A convoy transporting the Italian official in charge of Nasiriyah, Barbara Contini, came under attack as it neared the headquarters of the U.S.-led Coalition Provisional Authority, Perrone said. Two Italian paramilitary police were wounded.
All but two civilian staff members of the coalition were evacuated from their headquarters in Nasiriyah.
Elsewhere in southern Iraq, assailants in Basra fired a mortar shell that hit a house near a British military base, killing four Iraqi civilians, including 2-year-old twin girls, witnesses said.
Gunmen kill Iraqi civilians who were working with U.S.
BAGHDAD, Iraq — Gunmen fired on a minibus and detonated explosives in Baghdad yesterday, killing two Iraqi women and the driver and injuring another woman.

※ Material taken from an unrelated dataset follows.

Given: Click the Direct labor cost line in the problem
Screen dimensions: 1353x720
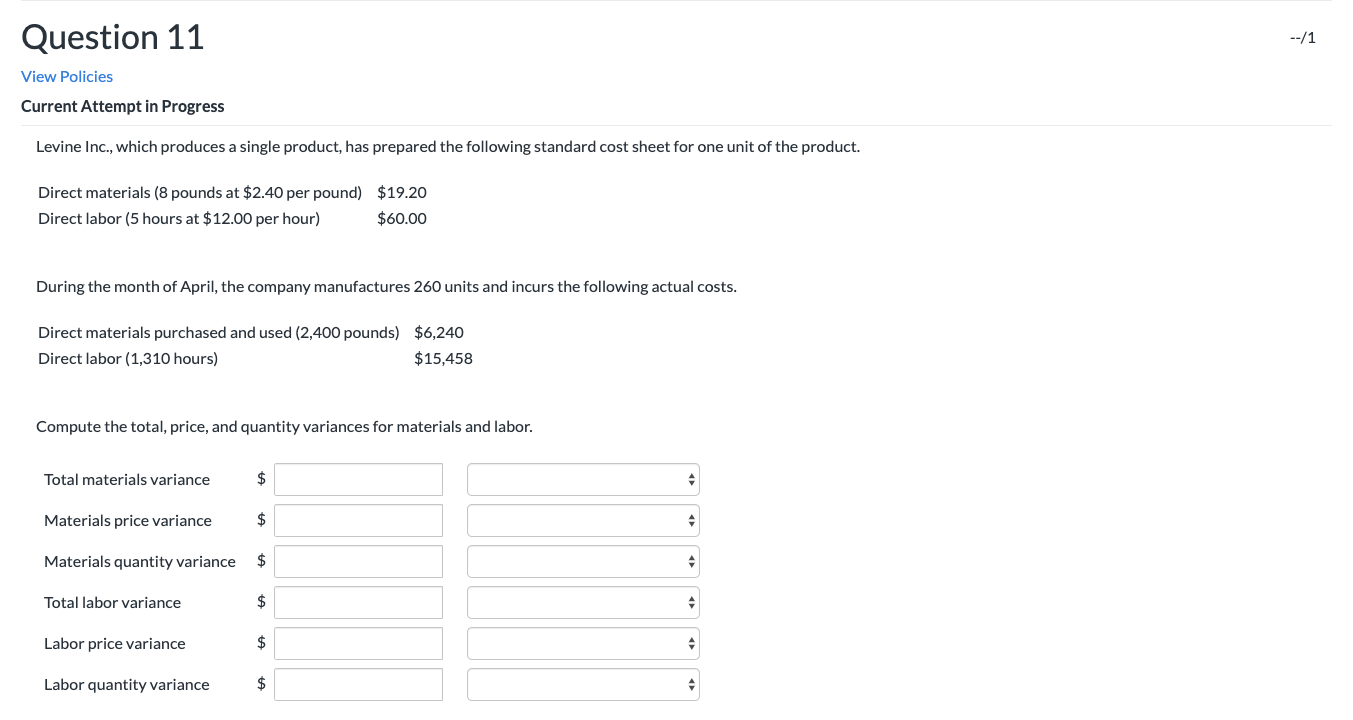Looking at the screenshot, I should pyautogui.click(x=178, y=218).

Police said the women were working for the Americans but did not specify their jobs.
Early yesterday, a female Iraqi translator working with U.S. troops was killed and another was critically injured when gunmen broke into their houses in Mahmoudiyah.
The civilian killings appeared to be part of a rebel strategy to deter cooperation between Iraqis and the coalition, which plans to hand over limited sovereignty to Iraqis on June 30.
Jordan's king says that Iraq is drawing closer to civil war
WASHINGTON — Iraq is closer to civil war today than it was a year ago, Jordan's King Abdullah said yesterday.
"It's more likely today than it was a year ago," Abdullah said on ABC's "This Week with George Stephanopoulos."
An Iraq interim government, scheduled to be in place by the time sovereignty is handed over June 30, should move quickly to help the Iraqi people feel they have a future and prevent a descent into chaos, Abdullah said.
"If we see a disintegration of Iraq, if we see, God forsake, the worst scenario, civil war, then the whole region will be dragged into Iraq," he said.
Jordan will not contribute troops to a multinational peacekeeping force in Iraq, Abdullah said.
U.S. officer will be in charge of Iraqi troops, Powell says
WASHINGTON — The United States expects the Iraqi Ministry of Defense to put its troops under the command of a U.S. "multinational-force commander" after the July 1 establishment of an interim government in Baghdad, Secretary of State Colin Powell said yesterday.
"You have to have unity of command on a battlefield, and we hope that we will be able to work out arrangements with the Iraqi interim government to bring this to pass," Powell said on "Fox News Sunday."
"We expect that the Iraqi Ministry of Defense and the minister of defense and the generals working within the Ministry of Defense will have command and control over their troops," he said.
"But we also expect that ... to make sure there is no confusion as to what we're doing with respect to security, they will put those troops under the direction of the multinational-force commander, who will be an American."
On Saturday, Powell said the United States would withdraw from Iraq if asked by the interim government, but he said yesterday he thought believed such a request was unlikely for "some considerable period of time."
Powell criticizes Arab reaction to beheading of U.S. civilian
WASHINGTON — Secretary of State Colin Powell scolded Arab governments yesterday for not expressing more outrage over the videotaped beheading of U.S. civilian Nick Berg.
Powell, who yesterday apologized for the abuse of Iraqi prisoners by U.S. forces at Abu Ghraib prison, said he has made it clear to Arab leaders that systematic torture of prisoners is unacceptable anywhere.
Yet, he said, their denunciation of the killing of Berg fell far short of their attacks on the United States for treatment of Iraqi detainees at Baghdad's Abu Ghraib prison.
"When you are outraged at what happened at the prison, you should be equally, doubly outraged at what happened to Mr. Berg," Powell said on "Fox News Sunday."